### RECORD EXTRACTS
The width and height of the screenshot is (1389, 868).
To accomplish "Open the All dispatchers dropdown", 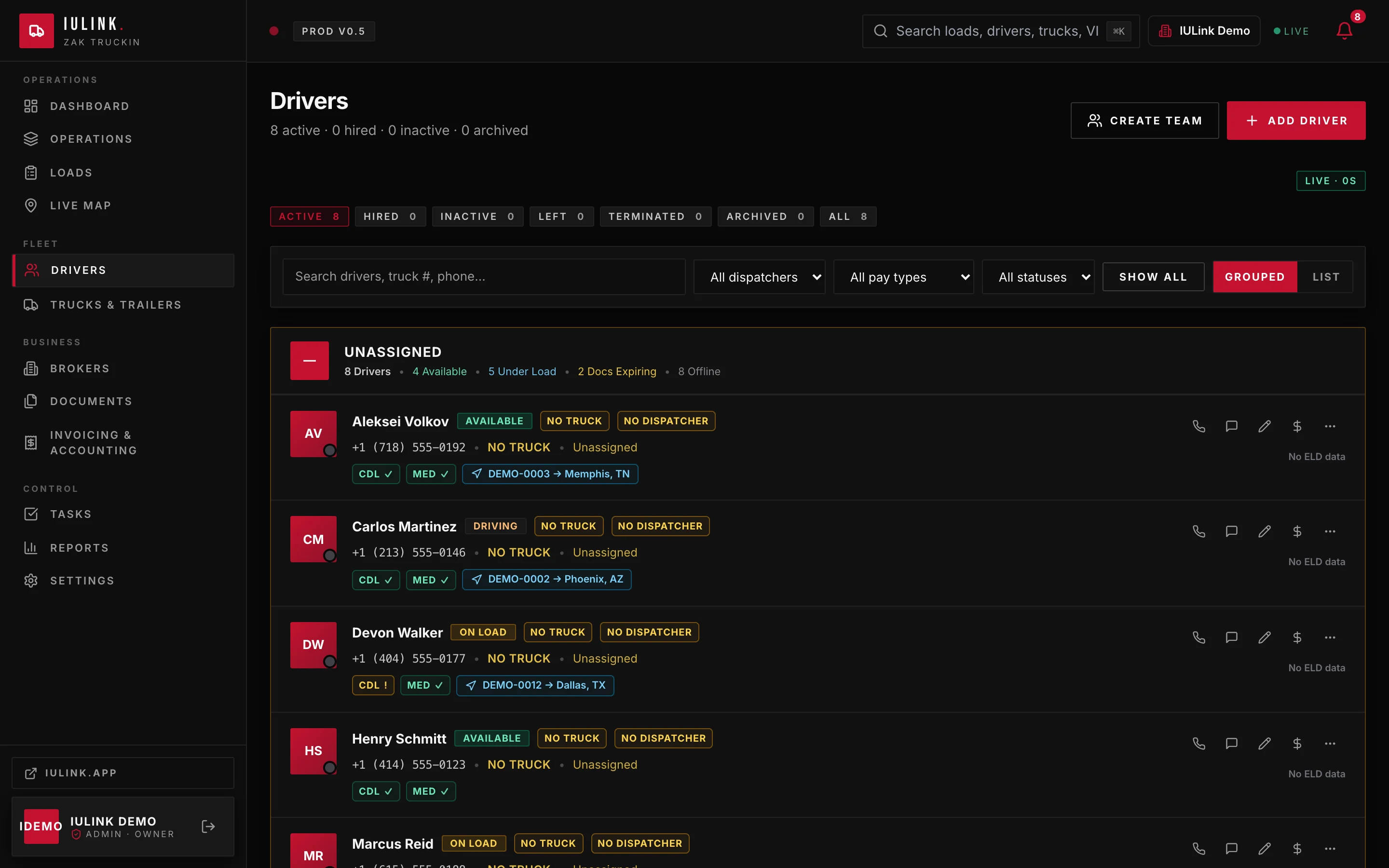I will (x=759, y=277).
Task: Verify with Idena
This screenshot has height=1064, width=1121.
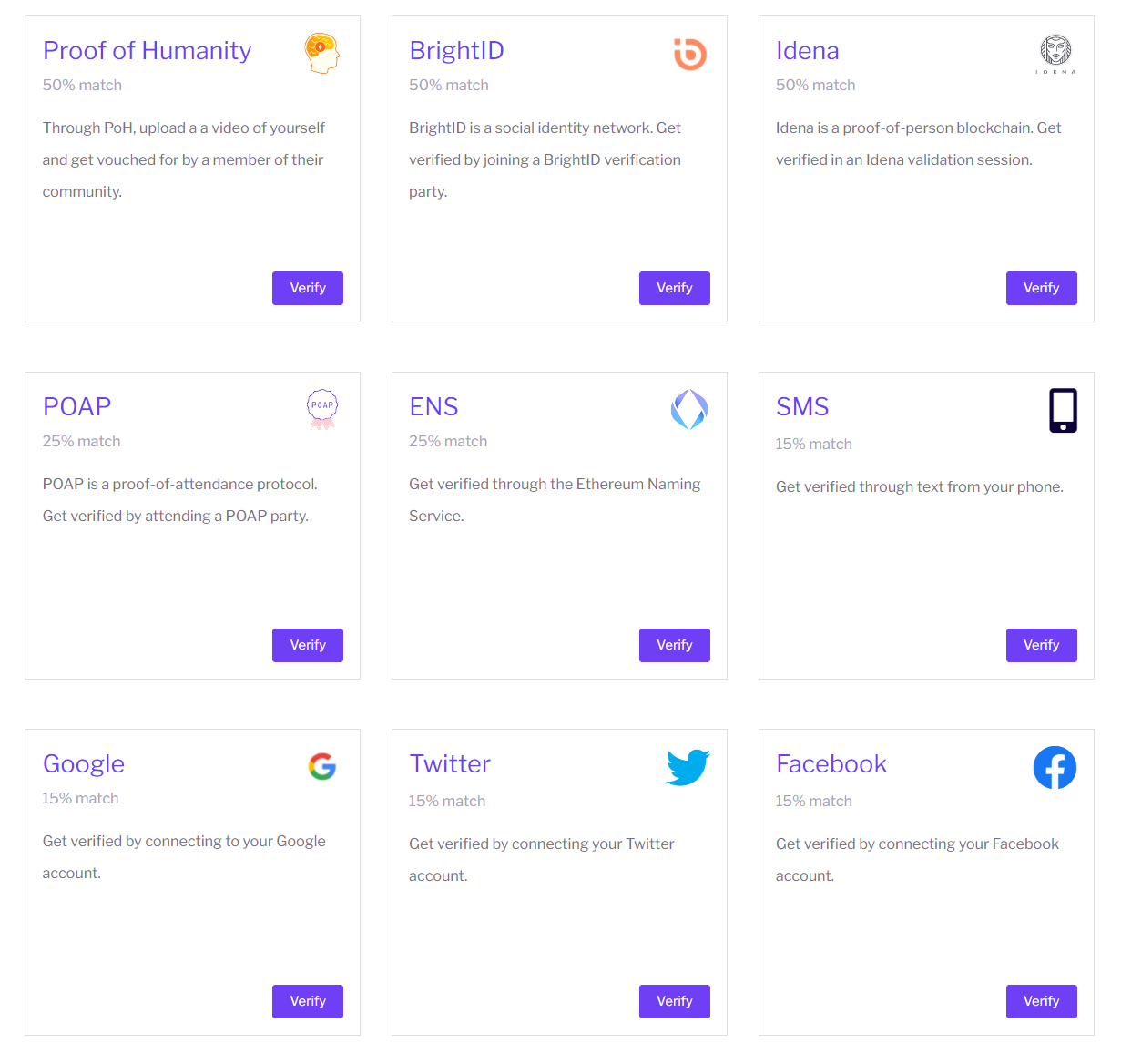Action: pos(1041,288)
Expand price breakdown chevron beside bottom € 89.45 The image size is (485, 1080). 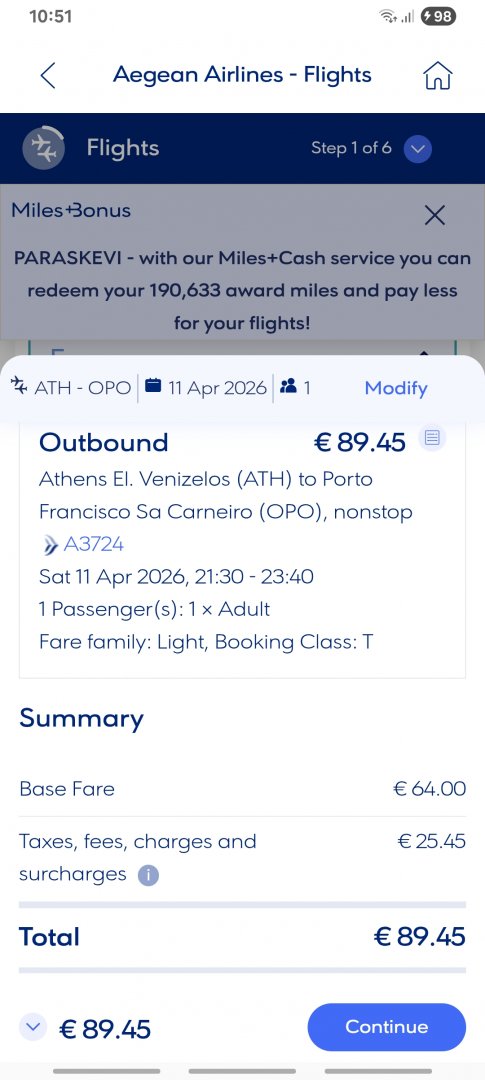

### ASSIGNED TASK
Each line from the one holding "This screenshot has height=1064, width=1121." through the last line of the records above must be duplicated exactly, and pictures must not be.

### FINISHED EXERCISE
This screenshot has height=1064, width=1121.
Action: pos(1041,288)
Expand price breakdown chevron beside bottom € 89.45 The image size is (485, 1080). 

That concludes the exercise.